(Entries on finding words and elements)
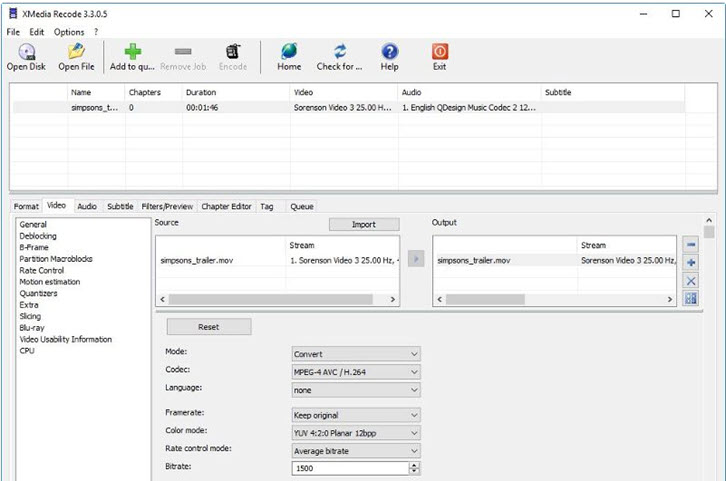Screen dimensions: 726x481
Task: Click the Encode clapperboard icon
Action: pyautogui.click(x=232, y=52)
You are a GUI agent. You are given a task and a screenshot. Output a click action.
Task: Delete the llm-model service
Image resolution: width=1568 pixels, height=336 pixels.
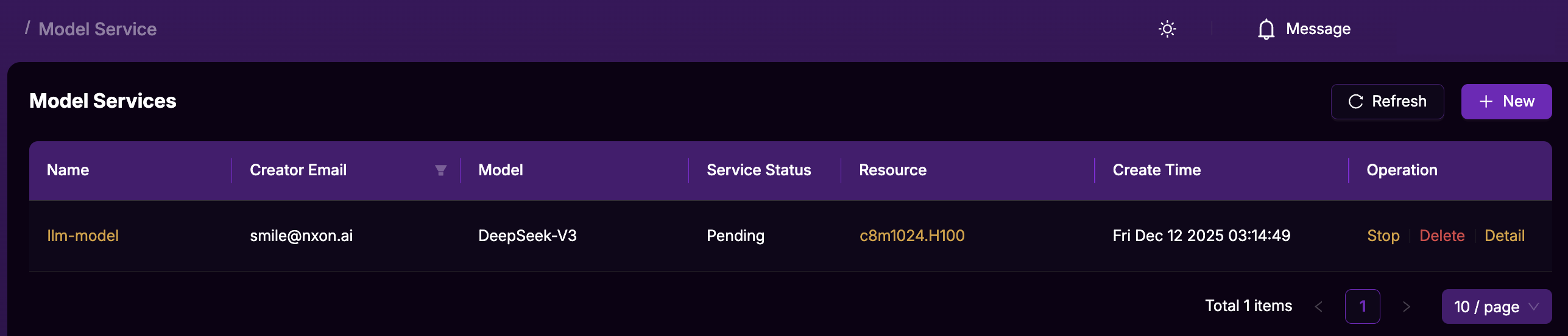click(1441, 236)
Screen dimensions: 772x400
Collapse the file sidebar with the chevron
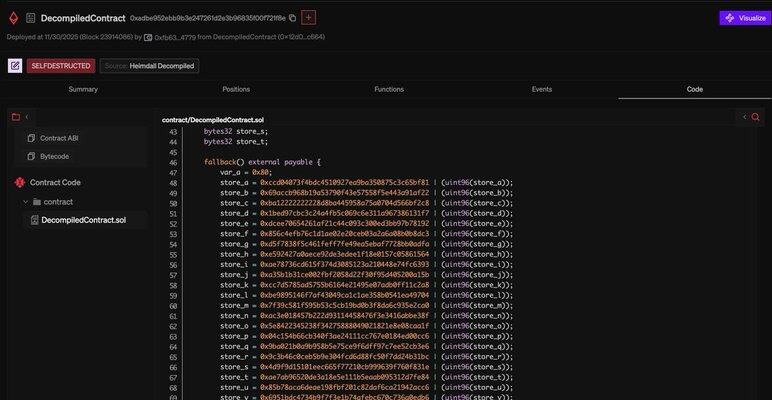click(27, 117)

== Required task ==
Format the material from its start up to and including the line with "click(1441, 236)" as a JSON list of strings, one string per line, skipping blank lines. Leave the pictures out.

== Solution for this problem ==
[
  "Screen dimensions: 726x481",
  "Task: Click the Encode clapperboard icon",
  "Action: pyautogui.click(x=232, y=52)",
  "You are a GUI agent. You are given a task and a screenshot. Output a click action.",
  "Task: Delete the llm-model service",
  "Image resolution: width=1568 pixels, height=336 pixels.",
  "click(1441, 236)"
]